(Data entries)
—————

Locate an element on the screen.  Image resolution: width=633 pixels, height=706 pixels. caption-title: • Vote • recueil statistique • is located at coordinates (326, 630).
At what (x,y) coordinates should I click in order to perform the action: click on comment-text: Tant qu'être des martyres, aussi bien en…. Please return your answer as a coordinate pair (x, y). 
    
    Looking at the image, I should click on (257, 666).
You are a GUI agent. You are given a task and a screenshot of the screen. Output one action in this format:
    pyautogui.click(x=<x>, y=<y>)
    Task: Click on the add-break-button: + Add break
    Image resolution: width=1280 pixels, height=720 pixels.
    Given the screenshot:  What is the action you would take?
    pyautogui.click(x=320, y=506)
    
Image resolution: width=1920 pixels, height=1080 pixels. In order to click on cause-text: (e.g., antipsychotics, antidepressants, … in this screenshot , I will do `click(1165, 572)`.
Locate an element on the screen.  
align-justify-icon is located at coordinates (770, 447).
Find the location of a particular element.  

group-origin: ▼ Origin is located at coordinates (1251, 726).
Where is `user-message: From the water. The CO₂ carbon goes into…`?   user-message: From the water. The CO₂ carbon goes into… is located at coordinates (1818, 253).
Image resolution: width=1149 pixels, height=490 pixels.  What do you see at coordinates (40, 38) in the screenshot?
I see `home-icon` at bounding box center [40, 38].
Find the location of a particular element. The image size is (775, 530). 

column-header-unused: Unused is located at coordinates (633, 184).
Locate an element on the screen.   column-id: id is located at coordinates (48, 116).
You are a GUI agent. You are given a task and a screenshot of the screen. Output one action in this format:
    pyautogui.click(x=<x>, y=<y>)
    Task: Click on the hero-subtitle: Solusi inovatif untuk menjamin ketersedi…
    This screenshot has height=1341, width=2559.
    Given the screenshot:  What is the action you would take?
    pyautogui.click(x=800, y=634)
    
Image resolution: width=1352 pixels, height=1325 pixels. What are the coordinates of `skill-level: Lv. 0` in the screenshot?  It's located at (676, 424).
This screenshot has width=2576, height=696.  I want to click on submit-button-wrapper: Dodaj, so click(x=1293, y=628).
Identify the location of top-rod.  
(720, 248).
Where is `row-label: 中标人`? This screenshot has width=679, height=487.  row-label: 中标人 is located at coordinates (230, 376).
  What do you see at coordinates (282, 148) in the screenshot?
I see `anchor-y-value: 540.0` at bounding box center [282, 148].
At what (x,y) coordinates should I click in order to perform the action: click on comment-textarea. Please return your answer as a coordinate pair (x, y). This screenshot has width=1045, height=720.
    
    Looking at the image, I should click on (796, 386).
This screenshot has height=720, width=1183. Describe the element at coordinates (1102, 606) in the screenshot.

—————

▶ [What you should do]:
Write out the data entries above again, substituting "Find an element on the screen" for every "Locate an element on the screen" and keeping everything else the same.

▶ [Response]:
Find an element on the screen.  Image resolution: width=633 pixels, height=706 pixels. caption-title: • Vote • recueil statistique • is located at coordinates (326, 630).
At what (x,y) coordinates should I click in order to perform the action: click on comment-text: Tant qu'être des martyres, aussi bien en…. Please return your answer as a coordinate pair (x, y). 
    
    Looking at the image, I should click on (257, 666).
You are a GUI agent. You are given a task and a screenshot of the screen. Output one action in this format:
    pyautogui.click(x=<x>, y=<y>)
    Task: Click on the add-break-button: + Add break
    Image resolution: width=1280 pixels, height=720 pixels.
    Given the screenshot:  What is the action you would take?
    pyautogui.click(x=320, y=506)
    
Image resolution: width=1920 pixels, height=1080 pixels. In order to click on cause-text: (e.g., antipsychotics, antidepressants, … in this screenshot , I will do `click(1165, 572)`.
Find an element on the screen.  
align-justify-icon is located at coordinates (770, 447).
Find the location of a particular element.  

group-origin: ▼ Origin is located at coordinates (1251, 726).
Where is `user-message: From the water. The CO₂ carbon goes into…`?   user-message: From the water. The CO₂ carbon goes into… is located at coordinates (1818, 253).
Image resolution: width=1149 pixels, height=490 pixels.  What do you see at coordinates (40, 38) in the screenshot?
I see `home-icon` at bounding box center [40, 38].
Find the location of a particular element. The image size is (775, 530). 

column-header-unused: Unused is located at coordinates (633, 184).
Find an element on the screen.   column-id: id is located at coordinates (48, 116).
You are a GUI agent. You are given a task and a screenshot of the screen. Output one action in this format:
    pyautogui.click(x=<x>, y=<y>)
    Task: Click on the hero-subtitle: Solusi inovatif untuk menjamin ketersedi…
    This screenshot has height=1341, width=2559.
    Given the screenshot:  What is the action you would take?
    pyautogui.click(x=800, y=634)
    
Image resolution: width=1352 pixels, height=1325 pixels. What are the coordinates of `skill-level: Lv. 0` in the screenshot?  It's located at (676, 424).
This screenshot has width=2576, height=696.  I want to click on submit-button-wrapper: Dodaj, so click(x=1293, y=628).
Identify the location of top-rod.  
(720, 248).
Where is `row-label: 中标人`? This screenshot has width=679, height=487.  row-label: 中标人 is located at coordinates (230, 376).
  What do you see at coordinates (282, 148) in the screenshot?
I see `anchor-y-value: 540.0` at bounding box center [282, 148].
At what (x,y) coordinates should I click in order to perform the action: click on comment-textarea. Please return your answer as a coordinate pair (x, y). This screenshot has width=1045, height=720.
    
    Looking at the image, I should click on (796, 386).
This screenshot has height=720, width=1183. Describe the element at coordinates (1102, 606) in the screenshot.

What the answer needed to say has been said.